# LED replacements



## FM02MZO (Oct 15, 2012)

We have got a 2006 Mohican, which has four 12volt 10watt G4 bulbs in the toilet compartment lights that I would like to replace with LEDs for obvious reasons.
Can anyone please tell me what to buy ?


----------



## Penquin (Oct 15, 2007)

We bought LED replacement bulbs from Aten Lighting;

http://www.atenlighting.co.uk/caravan-motorhome-lighting/g4-leds.html

most of ours are G4 and I used some of the 15LED side lighting ones for the reading lights over the bed plus 6LED units where the brightness was not so essential and the 15 LED G4 tower for the ceiling ones where the light comes from above.

I chose cold white for the bathroom and the central room lights and warm white for the reading lights - the difference in colour is quite noticeable.

Aten lighting are probably not the cheapest as it is quite possible to get good ones from China via e-bay but I wanted a company who would also give me advice - which they did.

I am VERY happy with them, I also replaced the awning light with;

http://www.atenlighting.co.uk/caravan-motorhome-lighting/led-bayonet-lamps/36led-b15.html

which is good as it lights the cupboard inside as well as the awning outside.

The power consumption previously was about 150w, the consumption now is less than 30w, so for me it was well worth doing.

Dave


----------



## MYFANWY1 (May 9, 2011)

*Led*

hi there, I have some led lamps from aten lighting I had them for my Dakota, then I change van, so my new van has Led so if you pm me I will let you know what I have. thanks Eddie.


----------



## Webby1 (Mar 11, 2012)

*LED bulbs*

Now we got our main LEDs from brightlightzat a very good price.

We now have 4 more ordered from a different company on E bay at about £1 each and I cannot believe that they will not be good enough.

As I have said before........... do we really believe that in China they retool the production line to start making the "cheaper" versions.....I just think they are all the same with customer service and advertising making the difference.[/url]


----------



## hogan (Oct 31, 2006)

£ 5.95 is the price for the first round led in the above link ??
Crazy......I bought the excact same from China 20 for .£16 the lot they are perfect all working inc free postage.
No wonder the country is in a crisis.


----------



## fdhadi (May 9, 2005)

Hi Hogan

Could you supply the link for the Led's from China please.
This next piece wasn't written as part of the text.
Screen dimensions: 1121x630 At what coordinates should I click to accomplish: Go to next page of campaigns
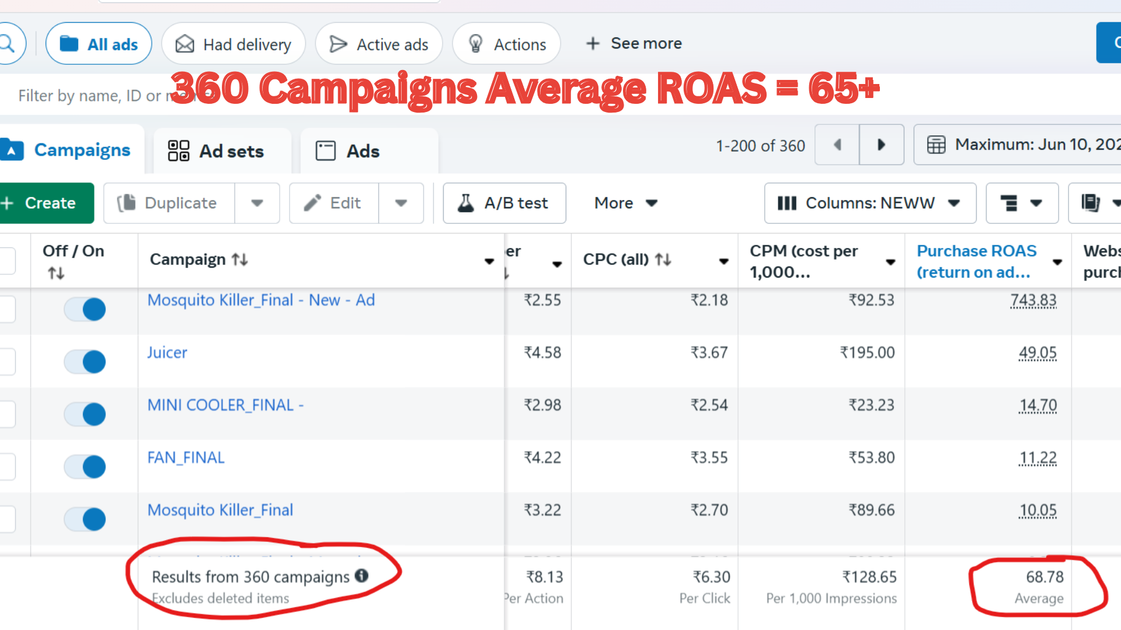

Worth a pop at £20


----------



## VanFlair (Nov 21, 2009)

Hi FM02

If you are going to Peterborough outdoor show and you are worried about getting the right LED as replacement it would be very easy to just get them there as Aten lighting among others should be there and Aten are very helpful, they are equally helpful on the phone.

Martin


----------



## hogan (Oct 31, 2006)

fdhadi said:


> Hi Hogan
> 
> Could you supply the link for the Led's from China please. Worth a pop at £20


If you do a e bay search for item 140750794824
that's the ones I have.


----------



## Mrplodd (Mar 4, 2008)

Even if the Chinese ones last 20% of the time of UK sourced ones they still work out cheaper !

I have 4 x 150mm long LED strips I bought 6 years ago for a tenner for the lot inc delivery. Still going strong :lol: :lol:


----------



## teemyob (Nov 22, 2005)

*LED*

See here

My Leds started at 99p


----------